I love snapshots, because it's like, but wait, there's more, it gets crazier. So there's this whole thing, like, have you tried to join a snapshot, though? And dbt has a great blog post on this. There's all this weird stuff, like, should we future proof the dates somehow, like, would there be value in adding a date from the year 9999? Look at this crazy join statement, you're going to have to use. And then finally, like a macro that just restore sanity. I think as a person who wasn't too familiar with analytics engineering, this is nice, because it's both you can grasp it, but it also goes freaky deep. And as a little bit, it has weird problems in it.

Tracking data in and out: freshness and exposures

The last thing that I'll hit on quickly is just some like simple concepts that I think end up being really powerful for people who are less familiar with analytics engineering to keep in mind. So the first, these relate to how data comes in and goes out basically of a DAG. So the first is freshness, just asking when did data last come in. And the second is exposures. So where's data going to go? If you're like me, I've been in a lot of orgs where people actually didn't know the answers to these questions. And at conferences where these concepts are very foreign, I don't think it's a bad thing. I think people focused on analytic work sometime are more focused on sort of like communicating out than the big time data tracking, you know, the analytics engineers do.

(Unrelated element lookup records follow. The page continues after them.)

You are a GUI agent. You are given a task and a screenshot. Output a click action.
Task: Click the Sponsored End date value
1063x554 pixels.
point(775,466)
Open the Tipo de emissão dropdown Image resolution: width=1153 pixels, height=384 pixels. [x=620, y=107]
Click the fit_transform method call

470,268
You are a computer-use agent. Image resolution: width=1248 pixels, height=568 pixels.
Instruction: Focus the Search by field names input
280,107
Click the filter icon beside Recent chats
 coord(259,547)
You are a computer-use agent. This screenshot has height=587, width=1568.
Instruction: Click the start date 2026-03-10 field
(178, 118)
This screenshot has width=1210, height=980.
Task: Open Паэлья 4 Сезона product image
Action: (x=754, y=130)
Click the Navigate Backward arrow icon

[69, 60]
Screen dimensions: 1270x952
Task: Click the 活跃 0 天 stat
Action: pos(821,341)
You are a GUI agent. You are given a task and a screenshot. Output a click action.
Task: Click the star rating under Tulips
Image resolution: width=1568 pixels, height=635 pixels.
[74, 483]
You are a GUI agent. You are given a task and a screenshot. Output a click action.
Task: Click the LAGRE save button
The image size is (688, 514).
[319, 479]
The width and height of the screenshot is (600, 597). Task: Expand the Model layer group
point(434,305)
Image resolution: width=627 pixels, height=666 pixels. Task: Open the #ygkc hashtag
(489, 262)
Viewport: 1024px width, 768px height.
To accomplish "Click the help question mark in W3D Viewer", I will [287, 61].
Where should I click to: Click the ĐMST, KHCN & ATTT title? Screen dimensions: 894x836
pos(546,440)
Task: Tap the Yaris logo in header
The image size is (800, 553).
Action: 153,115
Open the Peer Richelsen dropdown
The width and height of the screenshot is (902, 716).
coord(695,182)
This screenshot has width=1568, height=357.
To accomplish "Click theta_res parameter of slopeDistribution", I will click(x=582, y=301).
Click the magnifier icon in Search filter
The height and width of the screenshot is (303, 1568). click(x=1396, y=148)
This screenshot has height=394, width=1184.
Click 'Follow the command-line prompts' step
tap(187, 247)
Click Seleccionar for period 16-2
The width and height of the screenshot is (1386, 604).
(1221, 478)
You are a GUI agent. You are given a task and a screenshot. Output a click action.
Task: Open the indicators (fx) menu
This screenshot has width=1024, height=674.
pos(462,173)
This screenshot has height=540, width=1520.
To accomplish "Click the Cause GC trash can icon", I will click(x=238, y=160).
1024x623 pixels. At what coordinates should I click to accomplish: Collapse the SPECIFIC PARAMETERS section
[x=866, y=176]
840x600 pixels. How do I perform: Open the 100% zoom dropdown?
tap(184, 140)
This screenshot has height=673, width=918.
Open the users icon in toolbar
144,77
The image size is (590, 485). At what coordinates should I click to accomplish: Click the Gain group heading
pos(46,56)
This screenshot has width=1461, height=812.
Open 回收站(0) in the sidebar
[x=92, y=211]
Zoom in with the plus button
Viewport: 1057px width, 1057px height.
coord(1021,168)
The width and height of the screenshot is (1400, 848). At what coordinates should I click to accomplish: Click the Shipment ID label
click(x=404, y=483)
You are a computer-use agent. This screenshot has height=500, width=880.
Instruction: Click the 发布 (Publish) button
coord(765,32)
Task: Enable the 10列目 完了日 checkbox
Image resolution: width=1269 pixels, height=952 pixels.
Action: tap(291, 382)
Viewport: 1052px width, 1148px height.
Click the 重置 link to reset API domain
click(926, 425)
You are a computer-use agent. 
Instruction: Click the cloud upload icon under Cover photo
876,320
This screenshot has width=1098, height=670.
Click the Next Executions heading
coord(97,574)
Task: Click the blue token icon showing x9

So this is just a show. Again, I probably don't need to sell you on it. But it's so simple to do, in some ways. And so convenient to have when you have dozens of analysts and their notebooks, and they're emailing them to people. And you want to know kind of like, what will break if I change these.

It's so simple to do, in some ways. And so convenient to have when you have dozens of analysts and their notebooks, and they're emailing them to people. And you want to know kind of like, what will break if I change these.

So just to recap, we talked a little bit about spotting this idea of two cultures of data science. And then filling in the analytics engineering gap, I think some small things that would have helped or helped me in getting started.

The last thing I want to say is, if you know someone who's freaky fast at analytics, or analytics engineering, I would love to get in touch with them. I think as a person who's really interested in R users and Python users, analyzing data, say they've never seen before, I'd love to see Tidy Tuesday style, like, how fast can analysts go? How do the different BI strategies let people know what's going on? How do they let people move quickly? So feel free to reach out on Twitter at chowthedog. I can send my calendar. Because I think there's actually a lot to surface there to really get out for what analysts do and what strategies really work for them.

So thanks for listening. And thanks to a bunch of people for contributing this to this talk. Especially the MLOps team at RStudio that I sit on. Chris Adams, who did a ton of design for it. And then Chris Cardillo, an astronomer, who provided a ton of feedback. Thanks.